Particolarmente raccapricciante e insieme fascinosa la copertina del primo disco dei Saga del nuovo millennio: l'alieno uomo/insetto, una specie di mascotte del gruppo visto che presenzia per la quinta volta in copertina, è disegnato in primissimo piano, intento ad osservare la più vicina delle città/alveari che torreggiano sopra la bruma di un ignoto pianeta (forse la terra stessa, in un remotissimo e inquietante futuro?), brulicante di suoi simili in volo.

La rinuncia a esperimenti sonori e tentativi di cavalcare le ultime, precarie mode musicali giova più che mai alla formazione, che nobilita l'anno 2001 con uno dei suoi lavori più riusciti e consistenti di sano e solido pomp rock, dinamico e brillante. I suoni non ottimali e la relativa vena compositiva del precedente lavoro "Full Circle", uscito nel 1999, vengono superati di slancio da questa collezione di canzoni dal suono principesco, meno elettronico e più vintage (un plauso al produttore Jim Chricton, bassista del gruppo) e soprattutto dal songwriting ficcante e vario.

C'è persino un super singolo, che in un mondo meno ingiusto avrebbe dovuto solcare qualsiasi classifica pop internazionale e non soltanto fare capolino in quelle canadesi (patria del gruppo), tedesche e svedesi: il gioiellino easy-prog si intitola "Money Talks" ed è dotato di accattivante ritornello, non per caso messo subito all'inizio del brano e generosamente ripetuto nei quattro minuti di performance.   
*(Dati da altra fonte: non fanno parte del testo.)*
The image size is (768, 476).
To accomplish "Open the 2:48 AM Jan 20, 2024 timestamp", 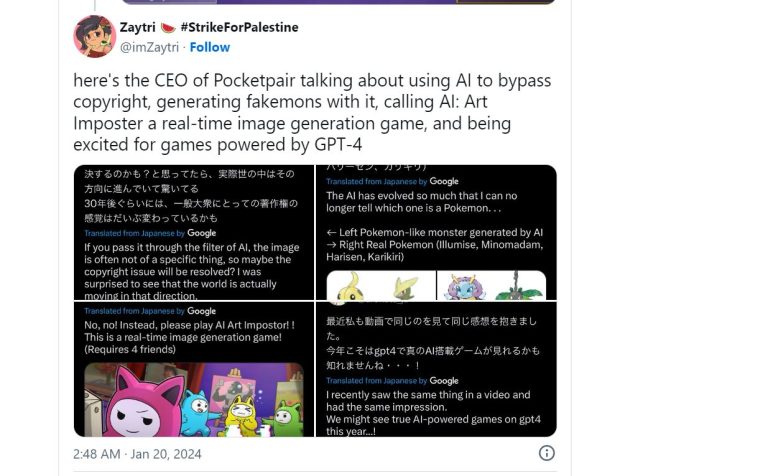I will coord(137,454).
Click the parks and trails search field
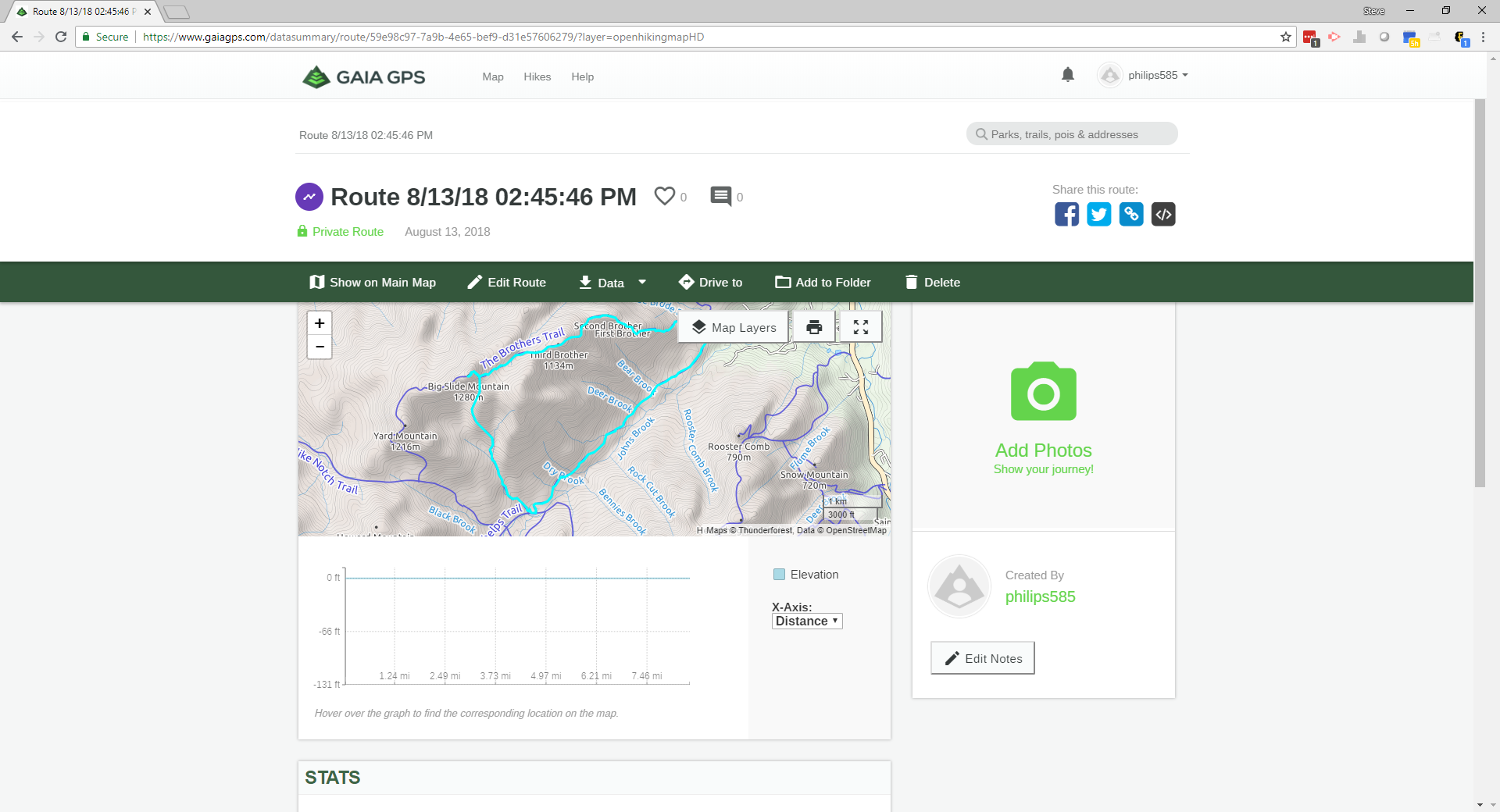This screenshot has height=812, width=1500. pyautogui.click(x=1078, y=134)
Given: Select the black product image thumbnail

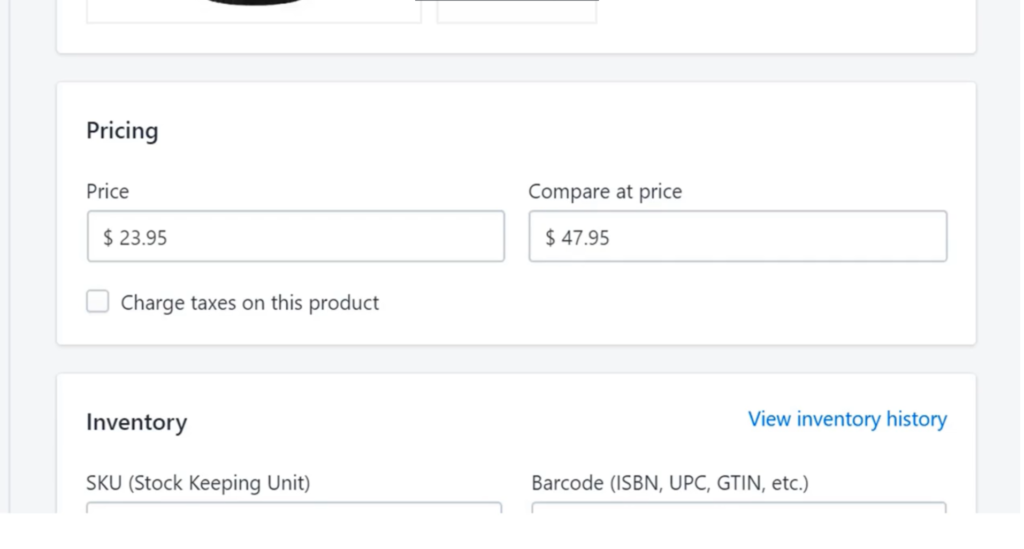Looking at the screenshot, I should (254, 11).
A parte l'accattivanza di tale episodio, è un po' tutto l'album ad essere farcito di buonissimi ritornelli, a cominciare dall'apertura "God Knows", che si carica con le tipiche ritmiche saltellanti sotto le strofe, uno dei loro marchi di fabbrica, indugia nel ponte arpeggiato e poi si stende liricamente nel refrain a tutto (simil) mellotron, ripieno di accordi bellissimi.

In maniera simile, ma con risultati ancor migliori si sviluppa "Always There". Stavolta è la bella voce di Michael Sadler a tendersi intrigante in un prologo sommesso per poi esplodere nel ritornello meraviglioso, uno di quei momenti mezzi pomposi e mezzi pop che gli estimatori del quintetto (eccone uno) vivono con il nodo alla gola.

"The Runaway" ricicla invece il lato più spettacolare e pirotecnico dei Saga: parte in tromba con tanto di locomotiva sbuffante e con il chitarrone di Ian Chricton che non fa prigionieri. Per oltre cinque minuti succede di tutto, stop&go, unisoni chitarra/synth, furiosi pedali di basso, assoli miagolanti pieni di leva del vibrato, tappetoni risonanti di brass: il classico brano da concerto, meno melodia ma più divertimento e sano esibizionismo, senza esagerare.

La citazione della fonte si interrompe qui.